旧馬場小を改修して整備した宿泊室=三好市池田町白地

 三好市への移住促進などに取り組む一般社団法人「三好みらい創造推進協議会」(同市)が、市から無償で借り受けた旧馬場小学校(同市池田町白地)を改修し、企業研修や学生の合宿などに活用できる施設を開設した。宿泊設備を備え、旅先で余暇を楽しみながらテレワークする「ワーケーション」の誘致も図る。

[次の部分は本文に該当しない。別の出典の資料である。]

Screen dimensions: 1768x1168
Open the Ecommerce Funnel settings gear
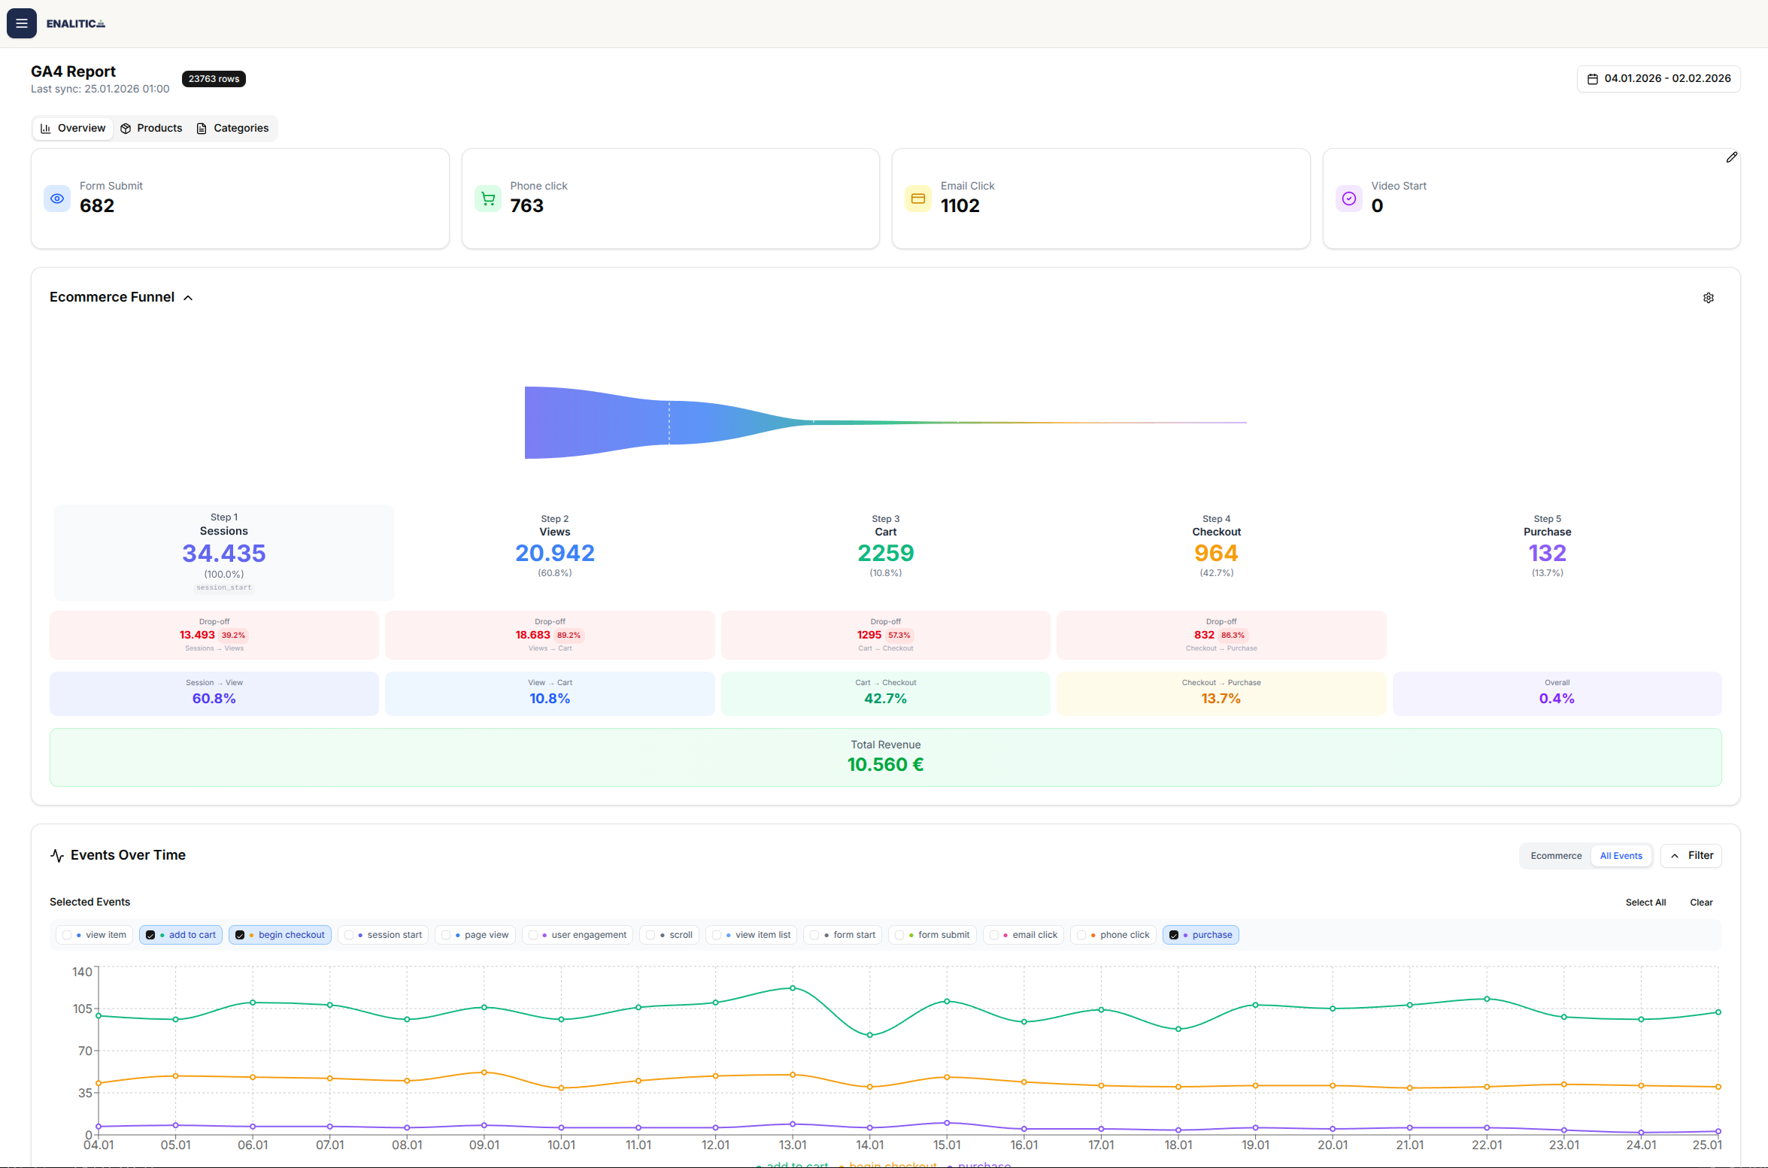1708,297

 2013年に廃校となった同校の校舎(鉄筋コンクリート2階建て、延べ1166平方メートル)を昨年12月~今年4月に改修。「ウマバ・スクールコテージ」と名付け、研修室や会議室のほか、サテライトオフィスなどとして月単位で利用できる部屋を設けた。カーテンの仕切りを設けたベッドが並ぶ宿泊室(2部屋)やシャワー室もあり、最大38人が泊まれる。

 キッチンや体育館、標高約400メートルの眺望を楽しみながらバーベキューができるデッキテラスも備える。全館でWi―Fi(ワイファイ)を完備する。

 施設利用料(7~9月以外)は、15人までは学生が1組1泊7万5千円、社会人は9万円。16人以上は人数に合わせた追加料がある。新型コロナウイルス対策のため1組ごとの利用とし、スタッフと接触しないチェックインを導入した。

 市が進める「生涯活躍のまち構想」の一環。改修費3千万円のうち、国と市が計1500万円を補助した。若者らに市内で滞在してもらって住民や地元企業との交流を促し、地域に関わる「関係人口」の増加につなげる狙い。